On Tue, Nov 28, 2023 at 9:38 AM Arnaldo Carvalho de Melo
<acme@kernel.org> wrote:
>
> Em Tue, Nov 28, 2023 at 02:14:33PM -0300, Arnaldo Carvalho de Melo escreveu:
> > Em Mon, Nov 27, 2023 at 07:00:06PM -0300, Arnaldo Carvalho de Melo escreveu:
> > > Em Thu, Nov 02, 2023 at 10:56:46AM -0700, Ian Rogers escreveu:
> > > > Zstd streams create dictionaries that can require significant RAM,
> > > > especially when there is one per-CPU. Tools like perf record won't use
> > > > the streams without the -z option, and so the creation of the streams
> > > > is pure overhead.
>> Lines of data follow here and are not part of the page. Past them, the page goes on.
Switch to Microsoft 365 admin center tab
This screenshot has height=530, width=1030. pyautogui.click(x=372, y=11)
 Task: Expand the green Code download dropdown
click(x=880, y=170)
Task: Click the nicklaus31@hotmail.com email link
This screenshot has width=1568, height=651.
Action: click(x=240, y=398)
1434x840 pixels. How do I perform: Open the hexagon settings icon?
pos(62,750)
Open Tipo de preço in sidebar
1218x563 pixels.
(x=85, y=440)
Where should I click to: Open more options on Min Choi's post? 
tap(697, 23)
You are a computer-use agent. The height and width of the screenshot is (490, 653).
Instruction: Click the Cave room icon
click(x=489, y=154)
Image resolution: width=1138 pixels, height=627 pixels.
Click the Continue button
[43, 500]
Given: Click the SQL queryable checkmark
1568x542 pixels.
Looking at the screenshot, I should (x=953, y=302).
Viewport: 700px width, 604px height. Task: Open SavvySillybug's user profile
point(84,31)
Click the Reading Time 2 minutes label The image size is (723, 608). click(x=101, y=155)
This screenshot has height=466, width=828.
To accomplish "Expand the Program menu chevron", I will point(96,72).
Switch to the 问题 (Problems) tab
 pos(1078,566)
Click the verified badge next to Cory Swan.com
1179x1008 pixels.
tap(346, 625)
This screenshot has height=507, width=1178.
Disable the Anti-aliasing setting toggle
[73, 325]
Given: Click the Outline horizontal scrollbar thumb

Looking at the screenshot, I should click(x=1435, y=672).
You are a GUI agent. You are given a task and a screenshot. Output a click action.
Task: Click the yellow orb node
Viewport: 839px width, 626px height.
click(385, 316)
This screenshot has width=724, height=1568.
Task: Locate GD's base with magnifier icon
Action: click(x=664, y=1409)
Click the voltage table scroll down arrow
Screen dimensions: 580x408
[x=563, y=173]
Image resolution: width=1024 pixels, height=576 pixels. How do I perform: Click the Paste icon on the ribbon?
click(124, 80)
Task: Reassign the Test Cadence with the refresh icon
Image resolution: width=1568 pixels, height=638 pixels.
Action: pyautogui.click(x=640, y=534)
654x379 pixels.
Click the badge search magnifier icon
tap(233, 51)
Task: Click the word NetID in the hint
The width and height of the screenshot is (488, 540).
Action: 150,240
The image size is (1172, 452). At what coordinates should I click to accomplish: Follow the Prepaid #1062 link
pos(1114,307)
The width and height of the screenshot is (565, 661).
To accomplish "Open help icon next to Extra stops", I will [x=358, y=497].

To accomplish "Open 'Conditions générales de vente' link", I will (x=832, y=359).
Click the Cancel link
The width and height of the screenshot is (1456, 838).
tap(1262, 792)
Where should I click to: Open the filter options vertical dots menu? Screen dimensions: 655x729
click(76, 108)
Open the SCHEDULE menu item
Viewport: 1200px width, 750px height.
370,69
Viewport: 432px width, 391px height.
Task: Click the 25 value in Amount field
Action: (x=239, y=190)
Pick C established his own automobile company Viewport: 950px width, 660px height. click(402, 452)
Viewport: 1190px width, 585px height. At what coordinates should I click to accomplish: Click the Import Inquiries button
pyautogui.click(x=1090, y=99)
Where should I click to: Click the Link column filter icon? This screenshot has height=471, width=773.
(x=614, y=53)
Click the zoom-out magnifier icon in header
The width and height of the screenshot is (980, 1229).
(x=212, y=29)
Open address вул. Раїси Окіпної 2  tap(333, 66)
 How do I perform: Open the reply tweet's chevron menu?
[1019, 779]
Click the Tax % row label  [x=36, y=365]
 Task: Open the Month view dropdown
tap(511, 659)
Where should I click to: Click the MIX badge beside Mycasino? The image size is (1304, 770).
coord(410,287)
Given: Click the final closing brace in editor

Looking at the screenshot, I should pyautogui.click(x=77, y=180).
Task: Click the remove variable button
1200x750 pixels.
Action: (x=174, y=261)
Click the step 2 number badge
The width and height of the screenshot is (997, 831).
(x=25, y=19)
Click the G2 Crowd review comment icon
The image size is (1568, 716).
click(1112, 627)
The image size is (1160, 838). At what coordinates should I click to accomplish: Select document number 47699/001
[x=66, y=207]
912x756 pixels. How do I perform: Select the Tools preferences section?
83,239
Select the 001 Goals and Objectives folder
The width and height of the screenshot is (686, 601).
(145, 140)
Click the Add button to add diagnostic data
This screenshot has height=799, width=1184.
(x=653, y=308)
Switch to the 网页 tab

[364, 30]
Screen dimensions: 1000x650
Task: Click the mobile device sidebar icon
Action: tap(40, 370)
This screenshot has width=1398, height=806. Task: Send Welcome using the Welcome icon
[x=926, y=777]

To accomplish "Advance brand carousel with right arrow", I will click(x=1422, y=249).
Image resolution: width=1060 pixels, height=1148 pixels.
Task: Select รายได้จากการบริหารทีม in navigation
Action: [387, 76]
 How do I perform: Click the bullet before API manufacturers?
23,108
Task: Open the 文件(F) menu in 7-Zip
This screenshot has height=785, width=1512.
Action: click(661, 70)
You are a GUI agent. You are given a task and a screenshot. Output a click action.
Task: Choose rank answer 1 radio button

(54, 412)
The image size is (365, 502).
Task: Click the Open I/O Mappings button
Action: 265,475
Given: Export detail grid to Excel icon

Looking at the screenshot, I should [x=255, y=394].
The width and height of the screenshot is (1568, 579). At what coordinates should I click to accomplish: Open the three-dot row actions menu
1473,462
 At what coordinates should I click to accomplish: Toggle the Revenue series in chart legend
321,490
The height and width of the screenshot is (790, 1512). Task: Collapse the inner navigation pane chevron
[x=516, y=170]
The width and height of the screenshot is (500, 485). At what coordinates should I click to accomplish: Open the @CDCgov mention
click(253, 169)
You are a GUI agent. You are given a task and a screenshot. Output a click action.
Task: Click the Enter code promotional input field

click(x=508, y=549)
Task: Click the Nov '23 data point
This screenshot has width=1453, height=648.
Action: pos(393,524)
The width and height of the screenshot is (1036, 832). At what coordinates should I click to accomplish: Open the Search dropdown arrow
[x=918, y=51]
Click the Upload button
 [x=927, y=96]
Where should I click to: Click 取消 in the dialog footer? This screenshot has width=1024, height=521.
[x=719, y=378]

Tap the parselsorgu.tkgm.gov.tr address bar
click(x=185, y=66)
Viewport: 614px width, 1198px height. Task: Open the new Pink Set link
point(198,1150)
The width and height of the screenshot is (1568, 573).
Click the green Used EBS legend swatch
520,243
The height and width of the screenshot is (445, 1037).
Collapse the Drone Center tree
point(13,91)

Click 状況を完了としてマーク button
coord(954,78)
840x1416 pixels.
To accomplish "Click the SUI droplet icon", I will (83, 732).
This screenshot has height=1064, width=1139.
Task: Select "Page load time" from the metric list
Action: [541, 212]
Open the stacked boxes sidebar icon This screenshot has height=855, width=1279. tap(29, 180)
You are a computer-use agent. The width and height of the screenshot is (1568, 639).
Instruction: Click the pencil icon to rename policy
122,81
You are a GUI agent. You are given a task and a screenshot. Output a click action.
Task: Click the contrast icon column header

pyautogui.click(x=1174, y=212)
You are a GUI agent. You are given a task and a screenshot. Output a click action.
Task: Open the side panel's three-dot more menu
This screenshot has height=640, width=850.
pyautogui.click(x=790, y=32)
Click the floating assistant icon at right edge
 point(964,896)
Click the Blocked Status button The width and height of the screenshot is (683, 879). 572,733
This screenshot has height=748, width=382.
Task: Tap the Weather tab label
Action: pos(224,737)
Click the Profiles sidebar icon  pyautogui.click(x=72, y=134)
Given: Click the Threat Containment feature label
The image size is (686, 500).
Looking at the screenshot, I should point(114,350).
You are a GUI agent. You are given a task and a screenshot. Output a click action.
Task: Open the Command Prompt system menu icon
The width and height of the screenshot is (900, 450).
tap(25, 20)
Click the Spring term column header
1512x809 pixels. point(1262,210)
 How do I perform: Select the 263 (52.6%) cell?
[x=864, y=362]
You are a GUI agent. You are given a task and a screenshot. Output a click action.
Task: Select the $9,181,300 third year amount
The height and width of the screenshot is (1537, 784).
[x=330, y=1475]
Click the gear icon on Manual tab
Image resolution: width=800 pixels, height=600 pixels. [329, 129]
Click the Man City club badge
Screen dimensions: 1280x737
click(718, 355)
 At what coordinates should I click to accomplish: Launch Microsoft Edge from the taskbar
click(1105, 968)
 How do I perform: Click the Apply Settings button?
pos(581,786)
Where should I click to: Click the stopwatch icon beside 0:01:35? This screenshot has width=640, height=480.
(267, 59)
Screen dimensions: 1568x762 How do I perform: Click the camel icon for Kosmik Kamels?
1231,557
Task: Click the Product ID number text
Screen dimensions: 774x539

Switch to creating the streams on first use.
>
> > > > Signed-off-by: Ian Rogers <irogers@google.com>
>
> > > Thanks, applied to perf-tools-next.
>
> > Trying to fix this now:
> >
> >   6    20.59 alpine:3.18                   : FAIL gcc version 12.2.1 20220924 (Alpine 12.2.1_git20220924-r10)
> >     In file included from util/zstd.c:5:
> >     /git/perf-6.6.0-rc1/tools/perf/util/compress.h:34:1: error: unknown type name 'ssize_t'; did you mean 'size_t'?
>
> So the problem was really the one above, that got fixed with the patch
> below, that is what 'man size_t' documents on my fedora:38 system.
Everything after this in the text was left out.